Many cancer patients develop severe depression and anxiety after their diagnosis, says Roland Griffiths, who led the John Hopkins study. These feelings can persist even when the cancer is gone. Dinah Bazer, a 69-year old woman from Brooklyn, New York, who participated in the NYU study, was diagnosed with ovarian cancer in 2010. Surgery and chemotherapy were successful but she was consumed with anxiety and fear of the cancer coming back. “It was running my life and ruining my life,” she says. “This drug saved my life.”

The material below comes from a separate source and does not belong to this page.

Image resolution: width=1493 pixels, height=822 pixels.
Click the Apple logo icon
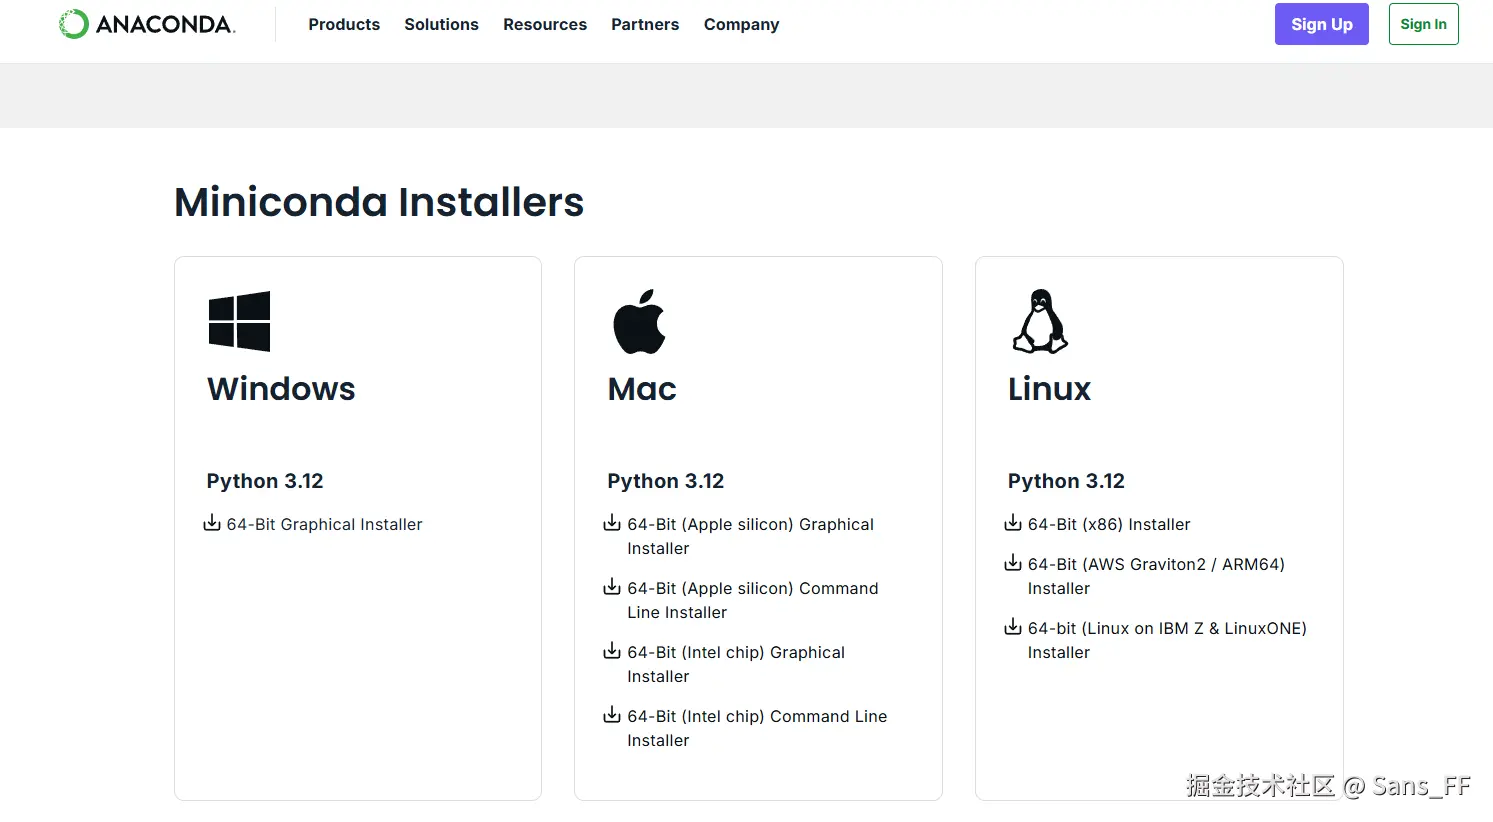639,322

But patients like Bazer don’t typically have the option for such treatment today. In the 1960s, psilocybin and LSD were used to treat depression or alcoholism in numerous trials. But widespread misuse—and their association with the counter-culture—led to a political backlash. In 1970, U.S. President Richard Nixon banned the drugs and virtually all research ceased. Research started up again in the 1990s, but it has been hampered by strict regulations and methodological issues.
One of the problems facing researchers is how to ensure that participants and investigators don’t know whether they are dealing with the drug or a placebo. In the Johns Hopkins study, participants and therapists were told that patients would receive psilocybin on both occasions and that the dose could vary. But fooling participants who might be feeling the effects of a powerful mind-altering drug isn’t easy. This is particularly worrisome, because the measures of effect on depression or anxiety tend to be subjective, says Goodwin. “If they could show for instance that people go back to work or that they move around more, that would be objective evidence.”

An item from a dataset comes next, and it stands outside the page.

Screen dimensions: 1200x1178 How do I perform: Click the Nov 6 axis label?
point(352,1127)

How exactly psilocybin could lead to a decrease in anxiety and depression is unclear. Both studies found that patients who have a stronger mystical experience also showed a better outcome, whether or not they reported being religious, says Stephen Ross, who led the NYU study. Bazer, for instance, says she experienced “being bathed in god’s love” for hours after taking psilocybin. “I really had no other way to describe this incredibly powerful experience“, says Bazer, who says she was and still is an atheist. “I believe this was something that happened in my brain.“ But whether that experience somehow catalyzes changes itself, or is just a side effect of other changes, is hard to pinpoint.
Either way, the treatment could help many patients, says Ross. The Food and Drug Administration is currently reviewing an application for a phase III trial of psilocybin, the last step before the therapy could be approved. There is good reason to be hopeful, says Ross. On Tuesday, the regulatory body gave the green light for a phase III trial of another contentious drug: using ecstasy to treat post-traumatic stress disorder.